第四节 经济文化六种含义之间的内在关系
经济文化的六种含义可以分为三大层次,即作为基础层次的过程性经济文化与内涵性经济文化、作为中间层次的制度性经济文化与法治性经济文化和作为高级层次的利益性经济文化与伦理性经济文化。基础层次的经济文化侧重于物质也就是生产力、生产关系和经济基础的层面;中间层次的经济文化侧重于上层建筑层面,即对经济生活做政治层面的分析,主要是围绕物质利益展开的个体、社会与国家之间的关系,以及制度安排与法治约束等;高级层次的经济文化侧重于利益观念以及围绕利益展开的伦理层面的分析,着眼于对价值哲学的考虑。由于经济、政治、文化是相互联系的、相互影响的,因而六种经济文化也是相互联系、相互作用的统一整体。马克思认为,物质资料的生产过程是人类社会存在和发展的基础。研究经济文化,首先需要探究经济生活的客观过程,即研究统一的经济基础。现在看来,仅仅从决定作用和反作用的逻辑范畴看待生产力与生产关系、经济基础与上层建筑之间的关系是不够的。在特定条件下,意识形态和上层建筑也是生产力,是制度生产力和精神生产力。在思想不断解放、科学不断发展、技术不断进步的时代,理解制度和观念对经济社会发展的影响是十分必要的。经济文化不仅仅是市场经济中的文化问题,它所涉猎和涵盖的领域更为广泛,既包括公平正义、制度安排,又包括科学技术、艺术审美等。

* 数据列表:

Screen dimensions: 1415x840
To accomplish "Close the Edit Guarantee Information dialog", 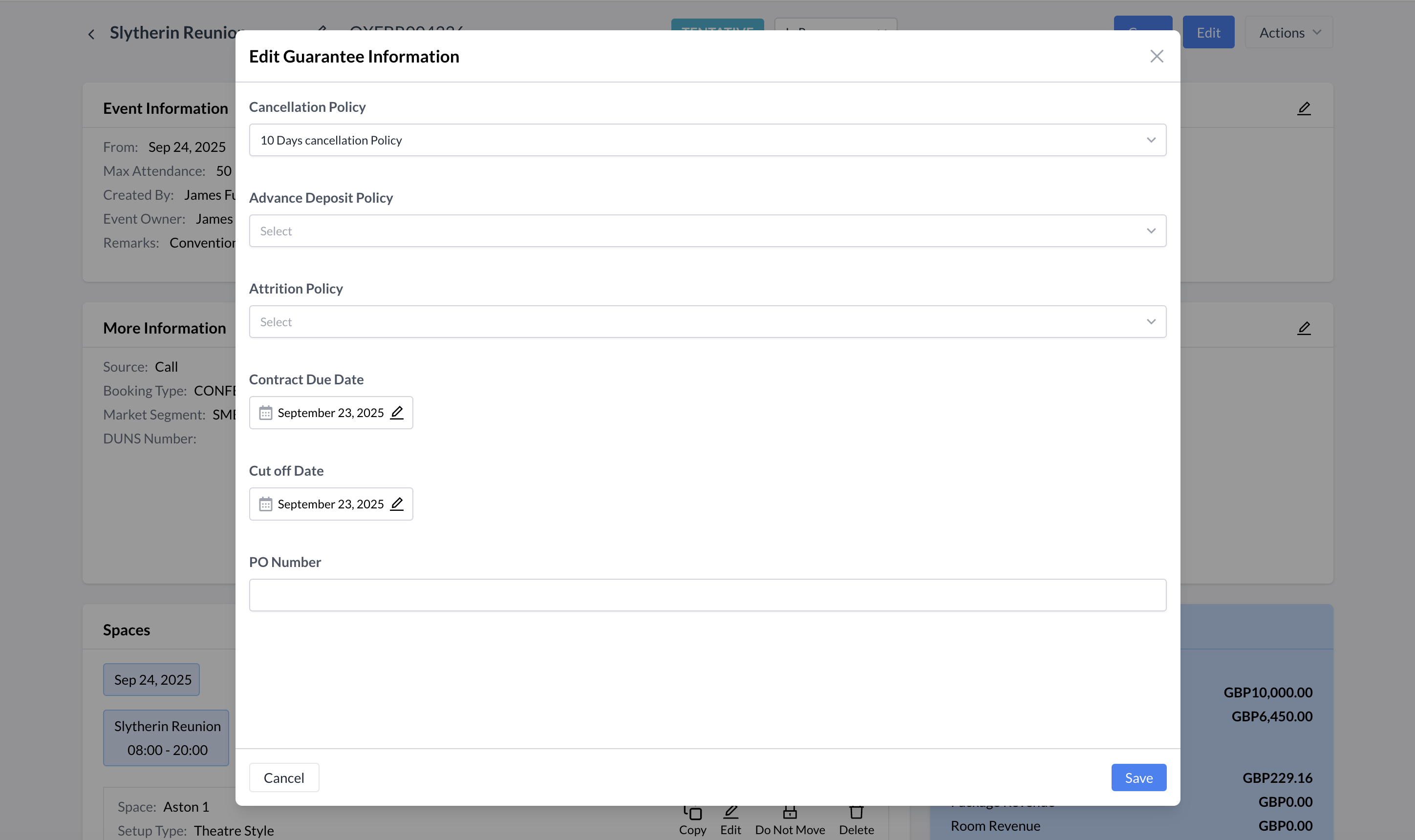I will tap(1156, 56).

* 要做的事:
1. 把短文里以“经济文化的六种含义可以分为三大层次”开头的那一段改写成分条列出的简短版本,主要事实都要保留。
2. 短文提到的经济文化的六种含义分别是哪六种?请全部列出。
3. 把短文中从“第四节 经济文化六种含义之间的内在关系”到“又包括科学技术、艺术审美等。”的文字一字不改地写下来,开头和结尾这两处也要包括在内。

* 各题答案:
1.
- 六种经济文化分三个层次:
  - 基础层次是过程性和内涵性经济文化,侧重物质,也就是生产力、生产关系和经济基础。
  - 中间层次是制度性和法治性经济文化,侧重上层建筑。它分析围绕物质利益的个体、社会与国家之间的关系,以及制度安排和法治约束。
  - 高级层次是利益性和伦理性经济文化,侧重利益观念和伦理分析,着眼于价值哲学。
- 经济、政治、文化相互联系、相互影响,所以六种经济文化是一个相互作用的统一整体。
- 马克思认为物质资料的生产过程是人类社会存在和发展的基础。研究经济文化,首先要研究经济生活的客观过程,也就是统一的经济基础。
- 只从决定作用和反作用来看生产力与生产关系、经济基础与上层建筑的关系是不够的。在特定条件下,意识形态和上层建筑也是生产力,即制度生产力和精神生产力。
- 在思想解放、科学发展、技术进步的时代,有必要理解制度和观念对经济社会发展的影响。
- 经济文化不只是市场经济中的文化问题,涵盖面更广,包括公平正义、制度安排、科学技术、艺术审美等。

2.
1. 过程性经济文化
2. 内涵性经济文化
3. 制度性经济文化
4. 法治性经济文化
5. 利益性经济文化
6. 伦理性经济文化

3.
第四节 经济文化六种含义之间的内在关系
经济文化的六种含义可以分为三大层次,即作为基础层次的过程性经济文化与内涵性经济文化、作为中间层次的制度性经济文化与法治性经济文化和作为高级层次的利益性经济文化与伦理性经济文化。基础层次的经济文化侧重于物质也就是生产力、生产关系和经济基础的层面;中间层次的经济文化侧重于上层建筑层面,即对经济生活做政治层面的分析,主要是围绕物质利益展开的个体、社会与国家之间的关系,以及制度安排与法治约束等;高级层次的经济文化侧重于利益观念以及围绕利益展开的伦理层面的分析,着眼于对价值哲学的考虑。由于经济、政治、文化是相互联系的、相互影响的,因而六种经济文化也是相互联系、相互作用的统一整体。马克思认为,物质资料的生产过程是人类社会存在和发展的基础。研究经济文化,首先需要探究经济生活的客观过程,即研究统一的经济基础。现在看来,仅仅从决定作用和反作用的逻辑范畴看待生产力与生产关系、经济基础与上层建筑之间的关系是不够的。在特定条件下,意识形态和上层建筑也是生产力,是制度生产力和精神生产力。在思想不断解放、科学不断发展、技术不断进步的时代,理解制度和观念对经济社会发展的影响是十分必要的。经济文化不仅仅是市场经济中的文化问题,它所涉猎和涵盖的领域更为广泛,既包括公平正义、制度安排,又包括科学技术、艺术审美等。